__Stated exercise A__: Print the records that follow the MessageParser documentation, reproducing every one of their lines word for word.

__Source text__:
-*-

Mail::Webmail::MessageParser - class to parse HTML webmail messages.


Mail-Webmail-Yahoo documentation Contained in the Mail-Webmail-Yahoo distribution.

Index


Code Index:

NAME

Top

Mail::Webmail::MessageParser -- class to parse HTML webmail messages.

SYNOPSIS

Top

	$p = new Mail::Webmail::MessageParser();

	$p->message_start(_tag => 'div', id => 'message');

	$body_text = $p->parse_body($html, $style);

	while (($field, $data) = each @html_fields_from_somewhere) {
		$header = $p->parse_header($field, $data);
		push @headers, $header if $header;
	}




DESCRIPTION

Top

Parses header and body HTML and converts both to text, or optionally (for body text) to simpler fully-formed HTML.

The package extends HTML::TreeBuilder to include functionality for parsing email elements from an HTML string.

-*-

__Stated exercise B__: Output the passage of the MessageParser documentation above from "DESCRIPTION" up to and including "an HTML string.", copied character for character.

-*-

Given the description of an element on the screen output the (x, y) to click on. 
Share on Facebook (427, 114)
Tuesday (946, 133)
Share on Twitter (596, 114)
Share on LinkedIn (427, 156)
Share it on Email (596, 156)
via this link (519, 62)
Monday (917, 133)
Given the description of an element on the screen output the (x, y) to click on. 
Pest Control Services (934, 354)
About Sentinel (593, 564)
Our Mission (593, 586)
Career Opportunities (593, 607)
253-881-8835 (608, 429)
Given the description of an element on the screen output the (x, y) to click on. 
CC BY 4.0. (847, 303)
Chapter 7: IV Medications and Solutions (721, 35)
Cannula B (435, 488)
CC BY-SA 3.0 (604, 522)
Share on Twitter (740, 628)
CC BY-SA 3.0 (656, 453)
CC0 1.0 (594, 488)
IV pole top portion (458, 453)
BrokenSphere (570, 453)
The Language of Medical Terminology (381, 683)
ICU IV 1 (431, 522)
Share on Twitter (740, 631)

-*-

__Task response A__:
Given the description of an element on the screen output the (x, y) to click on. 
Share on Facebook (427, 114)
Tuesday (946, 133)
Share on Twitter (596, 114)
Share on LinkedIn (427, 156)
Share it on Email (596, 156)
via this link (519, 62)
Monday (917, 133)
Given the description of an element on the screen output the (x, y) to click on. 
Pest Control Services (934, 354)
About Sentinel (593, 564)
Our Mission (593, 586)
Career Opportunities (593, 607)
253-881-8835 (608, 429)
Given the description of an element on the screen output the (x, y) to click on. 
CC BY 4.0. (847, 303)
Chapter 7: IV Medications and Solutions (721, 35)
Cannula B (435, 488)
CC BY-SA 3.0 (604, 522)
Share on Twitter (740, 628)
CC BY-SA 3.0 (656, 453)
CC0 1.0 (594, 488)
IV pole top portion (458, 453)
BrokenSphere (570, 453)
The Language of Medical Terminology (381, 683)
ICU IV 1 (431, 522)
Share on Twitter (740, 631)

__Task response B__:
DESCRIPTION

Top

Parses header and body HTML and converts both to text, or optionally (for body text) to simpler fully-formed HTML.

The package extends HTML::TreeBuilder to include functionality for parsing email elements from an HTML string.